◆ What to work on ◆
Please gather every line in the rows below that contains the word "size". Case counts.

◆ Records ◆
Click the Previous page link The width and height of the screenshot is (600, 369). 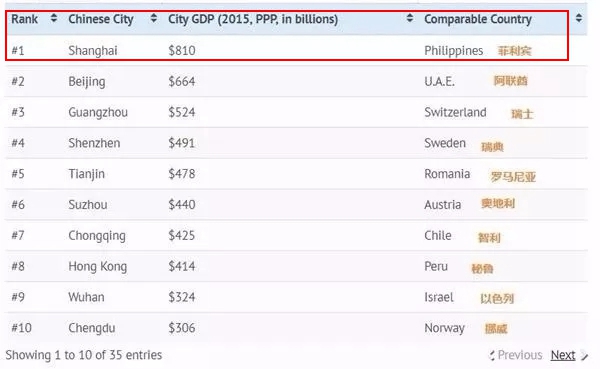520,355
==
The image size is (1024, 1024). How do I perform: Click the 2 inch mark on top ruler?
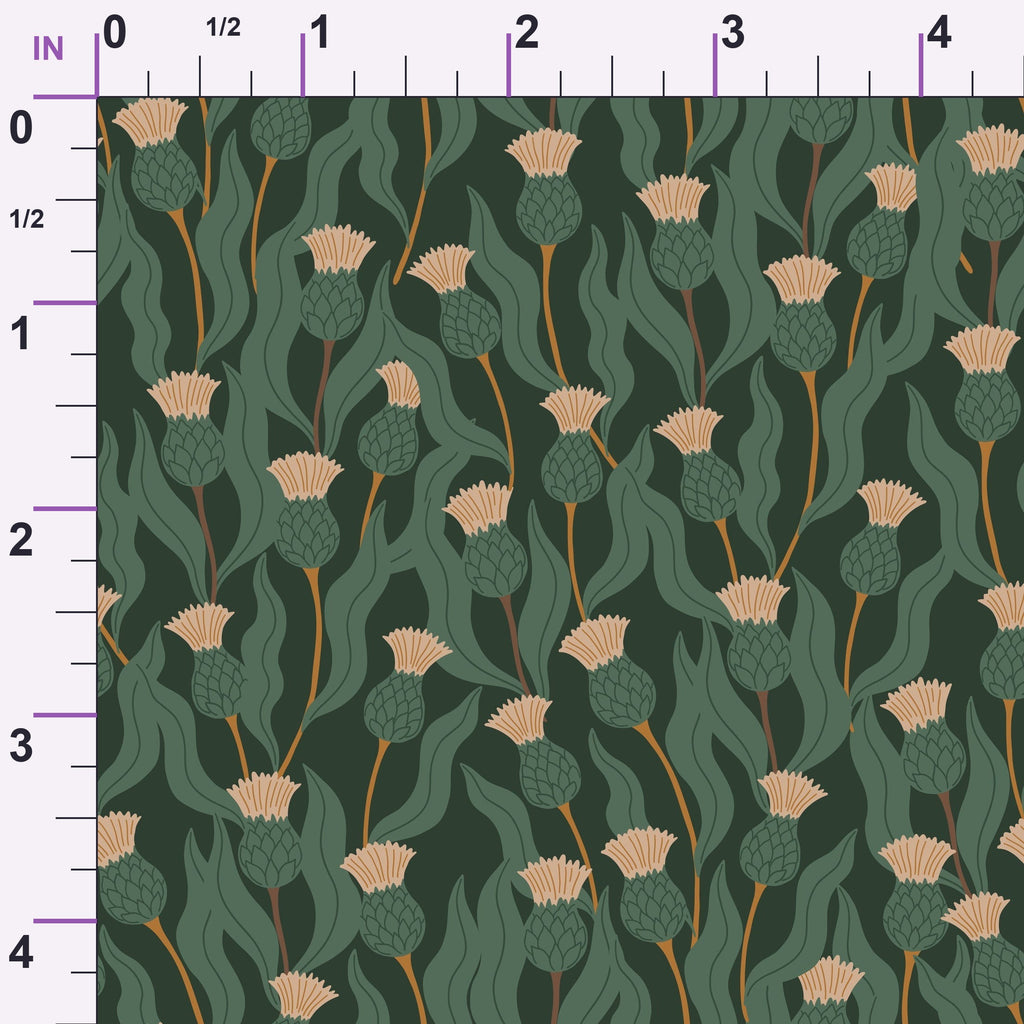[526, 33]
* * *
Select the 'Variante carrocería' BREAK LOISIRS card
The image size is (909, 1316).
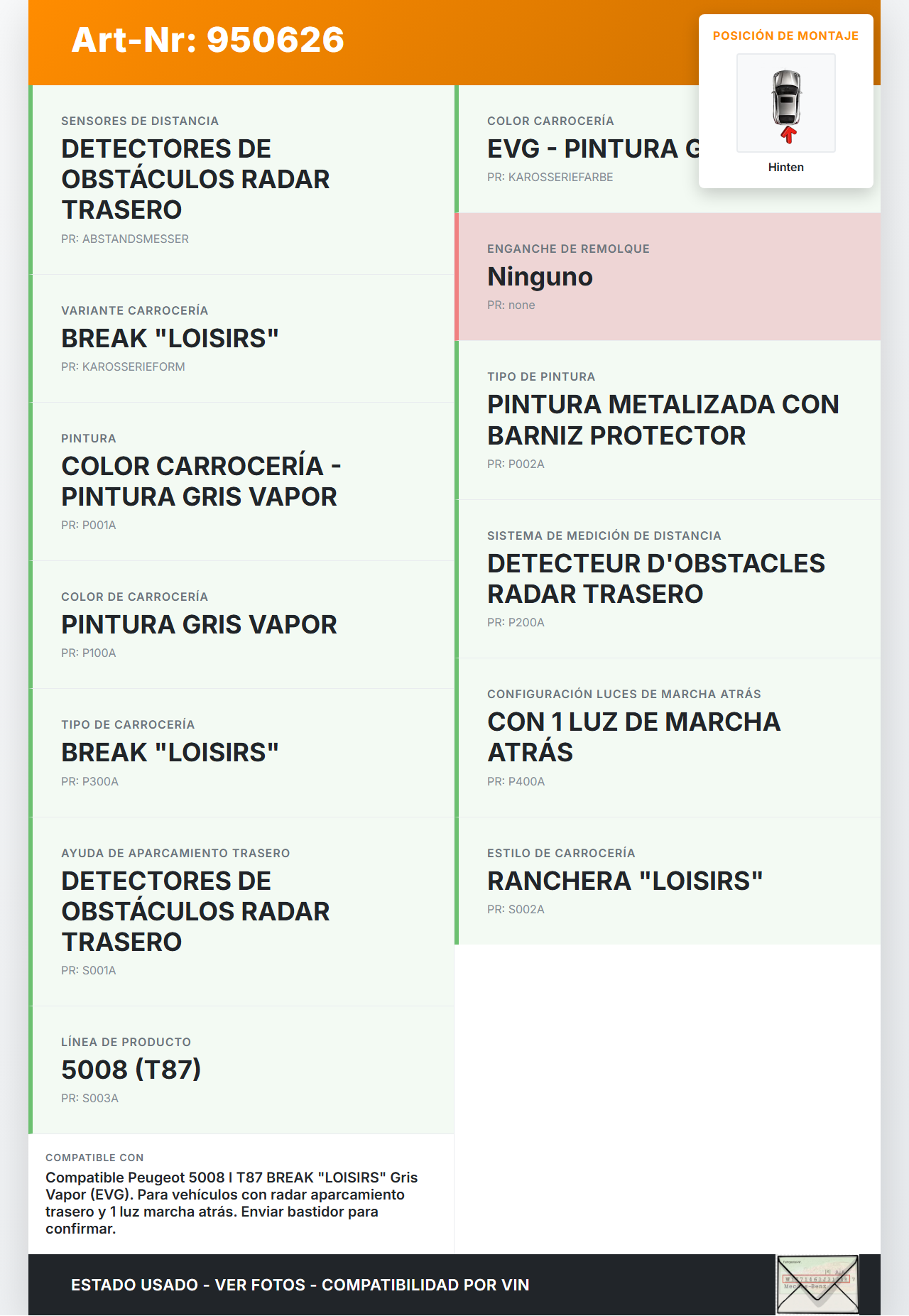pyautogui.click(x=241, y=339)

◆ Completed task ◆
The image size is (1024, 1024). How do I perform: Click the 2 inch mark on top ruler?
The image size is (909, 1316).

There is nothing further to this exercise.